Re: [tip: timers/core] clocksource/drivers/timer-probe: Avoid creating dead devices

From: Saravana Kannan
Date: Thu Mar 26 2020 - 14:09:02 EST


On Thu, Mar 26, 2020 at 8:02 AM Rob Herring <robh+dt@xxxxxxxxxx> wrote:
>
> On Thu, Mar 26, 2020 at 4:34 AM Thomas Gleixner <tglx@xxxxxxxxxxxxx> wrote:
> >
> > Saravana Kannan <saravanak@xxxxxxxxxx> writes:
> > > On Wed, Mar 25, 2020 at 2:47 PM Thomas Gleixner <tglx@xxxxxxxxxxxxx> wrote:
> > >
> > >> Saravana Kannan <saravanak@xxxxxxxxxx> writes:
> > >> > On Tue, Mar 24, 2020 at 11:34 AM Saravana Kannan <saravanak@xxxxxxxxxx> wrote:
> > >> > I took a closer look. So two different drivers [1] [2] are saying they
> > >> > know how to handle "arm,vexpress-sysreg" and are expecting to run at
> > >> > the same time. That seems a bit unusual to me. I wonder if this is a
> > >> > violation of the device-driver model because this expectation would
> > >> > never be allowed if these device drivers were actual drivers
> > >> > registered with driver-core. But that's a discussion for another time.
> > >> >
> > >> > To fix this issue you are facing, this patch should work:
> > >> > https://lore.kernel.org/lkml/20200324195302.203115-1-saravanak@xxxxxxxxxx/T/#u
> > >>
> > >> Sorry, that's not a fix. That's a crude hack.
> > >
> > > If device nodes are being handled by drivers without binding a driver
> > > to struct devices, then not setting OF_POPULATED is wrong. So the
> > > original patch sets it. There are also very valid reasons for allowing
> > > OF_POPULATED to be cleared by a driver as discussed here [1].
> > >
> > > The approach of the original patch (setting the flag and letting the
> > > driver sometimes clear it) is also followed by many other frameworks
> > > like irq, clk, i2c, etc. Even ingenic-timer.c already does it for the
> > > exact same reason.
> > >
> > > So, why is the vexpress fix a crude hack?
> >
> > If it's the right thing to do and accepted by the DT folks, then the
> > changelog should provide a proper explanation for it. The one you
> > provided just baffles me. Plus the clearing of the flag really needs a
> > big fat comment.
>
> IMO, commit 4f41fe386a946 should be reverted and be done with it.
> There's no way the timer core can know whether a specific node should
> be scanned or not. If you really want to avoid a struct device, then
> set OF_POPULATED in specific timer drivers. But I'd rather not see
> more places mucking with OF_POPULATED. It's really only bus code that
> should be touching it.

Since most drivers don't need the struct device, my patch sets the
flag in the timer core. And for the few exception cases where the
device is needed, we can clear the flag in the driver. That'll reduce
the number of places mucking with OF_POPULATED.

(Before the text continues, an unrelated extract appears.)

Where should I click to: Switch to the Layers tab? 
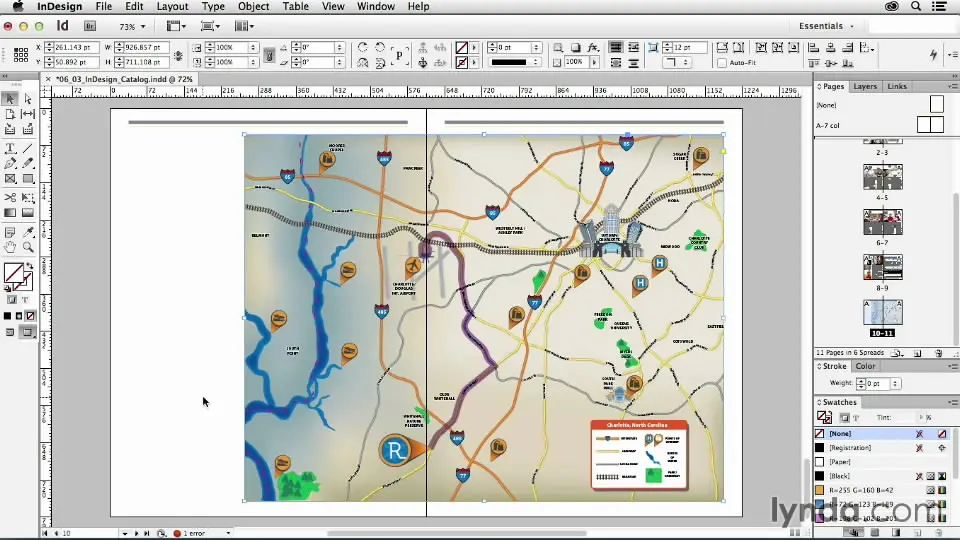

Does this seem okay to you?

> Is having a struct device really a problem? If we want to save memory
> usage, I have some ideas that would save much more than 1 or 2 struct
> devices.

Keep in mind that struct devices cost more than one struct device of
memory. They also create a bunch of sysfs nodes, uevents, etc.

> > It still does not make any sense to me.
> >
> > arm,vexpress-sysreg is a MFD device, so can the ARM people please
> > explain, why the sched clock part is not just another MFD sub-device or
> > simply has it's own DT match?
>
> The issue is DT nodes and Linux drivers aren't necessarily 1-1. That
> would be nice, but hardware is messy and DT doesn't abstract that
> away. If we tried to always make things 1-1, then if/when the Linux
> driver structure changes we'd have to change the DT.

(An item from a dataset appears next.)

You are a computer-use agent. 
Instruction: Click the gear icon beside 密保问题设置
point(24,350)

I agree with this. I'm definitely not asking to create a node just
because we want another struct device.

> If we decided to
> add a node now, we'd still have to support the old DT for backwards
> compatibility.

Right, I agree it's too late to fix this DT for vexpress-sysreg now.

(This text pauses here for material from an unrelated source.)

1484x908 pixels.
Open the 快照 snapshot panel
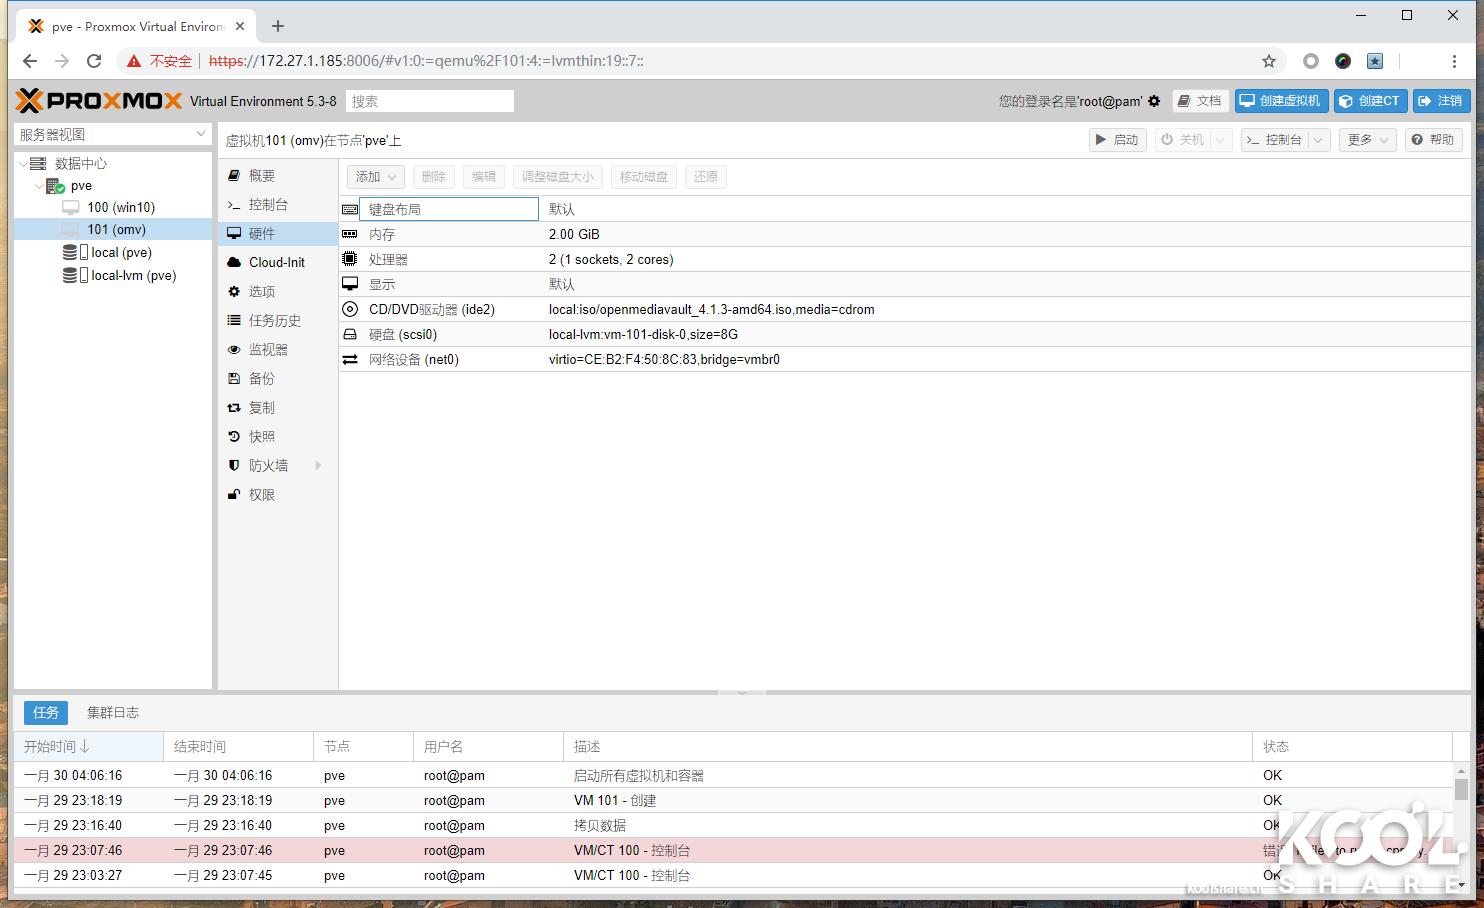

> We also have to consider the structure for another OS
> may be different.
>
> Generally, if I see a node with a compatible only it gets NAKed as
> that's a sure sign of someone just trying to bind a driver and not
> describing the h/w. We only do MFD sub-devices if those devices
> provide or consume other DT resources.

If we have a timer MFD, it'd technically consume a fixed-clock and not
be empty. vexpress-sysreg just assumes the clock is 24 MHz right now.

My point about the vexpress DT nodes being weird is not about Linux
devices, rather it's that:
1. It's already a MFD
2. Most of the functions are separated clearly into their functional
device nodes
3. However, the timer functionality is combined with the parent MFD
device when the parent MFD device implements a completely separate
function (gpio?). Why?

If one wants to split out the functions, do it fully. If one wants it
all under one mega driver (ugh!) then combine it all. Going halfway
causes these weird issues. That's my complaint about how the DT layout
is for this device.

Having said all that, I'd rather manipulate the OF_POPULATED flag than
break DT backward compatibility at this point.

But in general, I think we should try to reject two separate drivers
claiming to be compatible with the same device and expecting to work
at the same time. That's just weird.

-Saravana